* start Text passage *

- Born: 23 June 1953 (age 73) Maids Moreton, England
- Education: University of Maryland
- Awards: Australian Laureate Fellowship (2014);
- Scientific career
- Fields: Social Theory and Political Theory
- Workplaces: University of Canberra, Australian National University

= John Dryzek =

Political scientist and university professor

John S. Dryzek (born 23 June 1953) is a Centenary Professor at the Centre for Deliberative Democracy and Global Governance at the University of Canberra's Institute for Governance and Policy Analysis.

== Education ==
Dryzek has a B.A. (Honours) in Economics and Politics from the University of Lancaster (1974), an M.Sc. in Politics from the University of Strathclyde (1976) and a Ph.D. in Government and Politics from the University of Maryland (1980).

==Career==
Before moving to the University of Canberra (Australia), Dryzek was Distinguished Professor of Political Science and Australian Research Council Federation Fellow at the Australian National University. He is a Fellow of the Academy of Social Sciences in Australia, former Head of the Departments of Political Science at the Universities of Oregon and Melbourne and of the Social and Political Theory program at the Australian National University (ANU), and former editor of the Australian Journal of Political Science.

Dryzek was a co-founder of the Earth System Governance Project in 2009.

In a 2010 poll of American political theorists, Dryzek was listed in the top 20 ‘scholars doing excellent work today whose work will be influential during the next 20 years’, and was the most highly ranked scholar based outside North America.

In 2014, Dryzek was awarded the Australian Research Council Laureate Fellowship for the project Deliberative worlds: democracy, justice and a changing world.

Working in both political theory and empirical social science, Dryzek is best known for his contributions in the areas of democratic theory and practice and environmental politics. One of the instigators of the 'deliberative turn' in democratic theory, he has published numerous books in this area with Oxford University Press, Cambridge University Press, and Polity Press. His work in environmental politics ranges from green political philosophy to studies of environmental discourses and movements to global climate governance, and he has published five books in this area with Oxford University Press, Cambridge University Press, and Basil Blackwell.

Dryzek has also worked on comparative studies of democratization, post-positivist public policy analysis, and the history and philosophy of social science. His current research emphasizes global justice, governance in the Anthropocene (where human activity is understood as a major environmental factor), and cultural variety in deliberative practice.

* end Text passage *
* start Data shown *

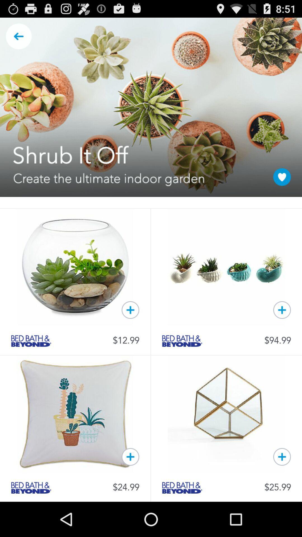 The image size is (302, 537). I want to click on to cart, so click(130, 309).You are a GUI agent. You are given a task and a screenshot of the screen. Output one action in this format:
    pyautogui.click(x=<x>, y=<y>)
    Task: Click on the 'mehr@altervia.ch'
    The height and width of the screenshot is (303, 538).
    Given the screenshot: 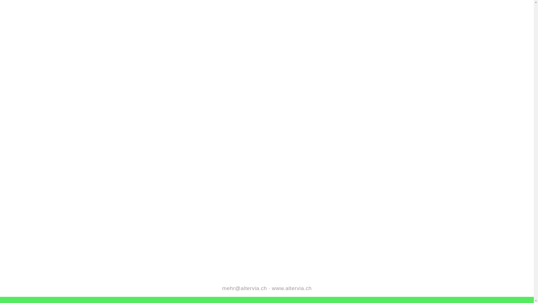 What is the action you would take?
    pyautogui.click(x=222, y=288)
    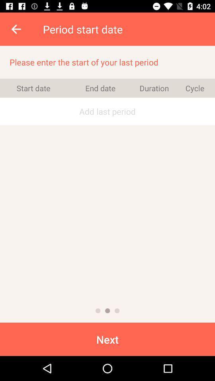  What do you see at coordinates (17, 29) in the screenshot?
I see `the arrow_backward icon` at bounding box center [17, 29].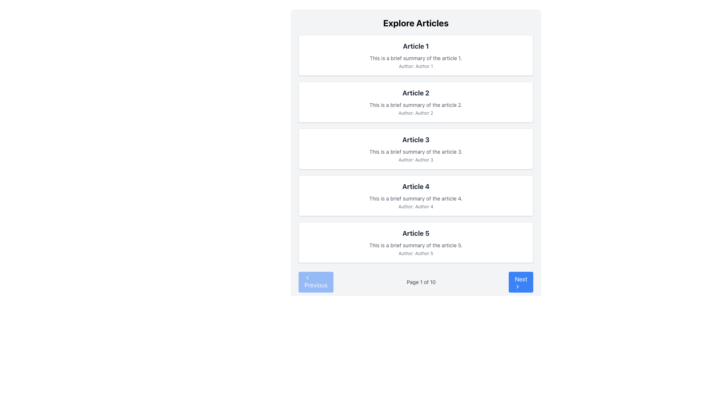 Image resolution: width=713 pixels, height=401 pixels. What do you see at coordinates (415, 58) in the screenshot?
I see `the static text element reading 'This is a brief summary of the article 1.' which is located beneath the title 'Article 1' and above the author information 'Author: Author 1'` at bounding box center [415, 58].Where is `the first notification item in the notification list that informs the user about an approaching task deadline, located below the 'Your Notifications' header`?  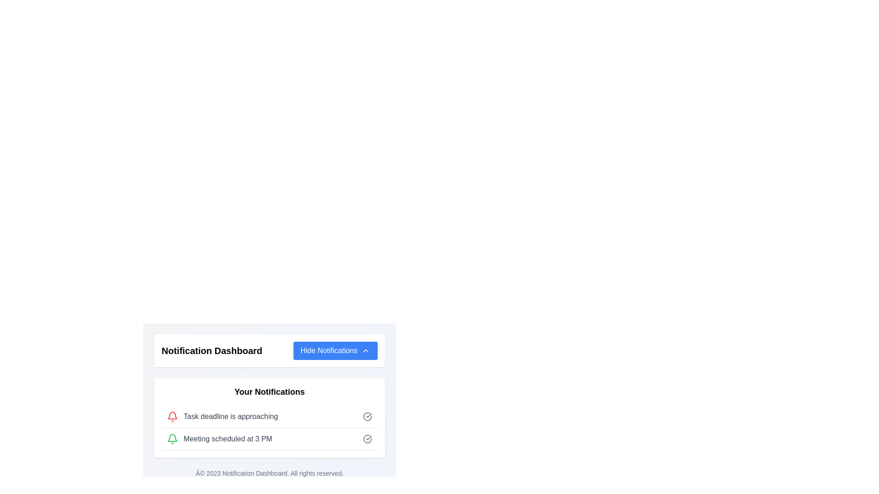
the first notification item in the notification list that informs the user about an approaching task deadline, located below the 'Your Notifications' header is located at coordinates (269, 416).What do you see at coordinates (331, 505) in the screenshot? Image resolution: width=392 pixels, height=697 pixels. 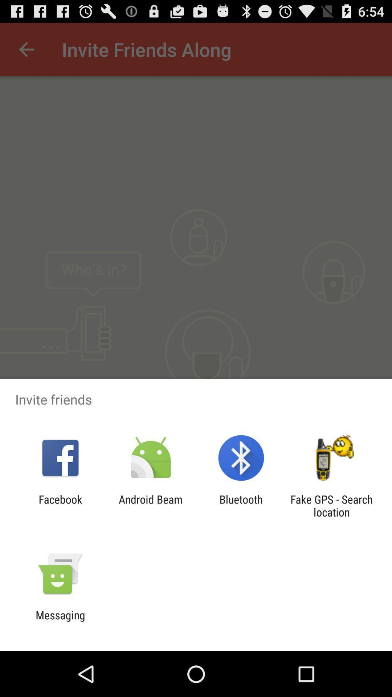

* end Data shown *

> **Objective 1**:
Answer these questions using the John Dryzek biography:
(a) Which university awarded his M.Sc. in Politics, and in what year?
(b) In what year did he co-found the Earth System Governance Project?
(c) What was the title of the project for which he received the Australian Research Council Laureate Fellowship in 2014?
> **Objective 2**: Carry on the John Dryzek biography from the point at which it ends.

> **Answer 1**:
(a) The University of Strathclyde, in 1976.
(b) 2009.
(c) Deliberative worlds: democracy, justice and a changing world.

> **Answer 2**:
Dryzek has also been influential in the related fields of international relations and international political theory. He was an early proponent of global democracy, helping to develop the concept and illustrating why the exercise of power beyond the nation-state requires democratization. Drawing on his work in deliberative (or discursive) democracy, Dryzek has depicted how contending discourses operate in world politics and the space this opens for reflexivity and democratization. Also in line with previous work, Dryzek has highlighted how highly complex issue areas - notably climate governance - can be democratized through deliberation and public reason. Drawing from his work on deliberation and public reason, Dryzek has argued that many critiques of deliberative democracy can be addressed through greater discursive representation. More generally, Dryzek has undertaken discipline-leading work on global civil society, non-state actors, and representation in world politics.

== Bibliography ==
- Dryzek, John S. (1983). "Conflict And Choice In Resource Management. The Case Of Alaska"
- Dryzek, John S. (1987). "Rational ecology: environment and political economy"
- Dryzek, John S. (1990). Discursive democracy: Politics, Policy, and Political Science. Cambridge: Cambridge University Press.
- Dryzek, John S. (1990). "Discursive democracy: Politics, policy, and political science."
- Dryzek, John S. (1996). "Democracy in capitalist times: ideals, limits, and struggles"
- Dryzek, John S. (2005). "The politics of the earth: environmental discourses"
- Dryzek, John S. (2000). "Deliberative democracy and beyond: liberals, critics, contestations"
- Dryzek, John S. (2008). "The Oxford handbook of political theory"
- Dryzek, John S. (2009). "Theories of the democratic state"
- Dryzek, John S. (2011). "The Oxford Handbook of Climate Change and Society"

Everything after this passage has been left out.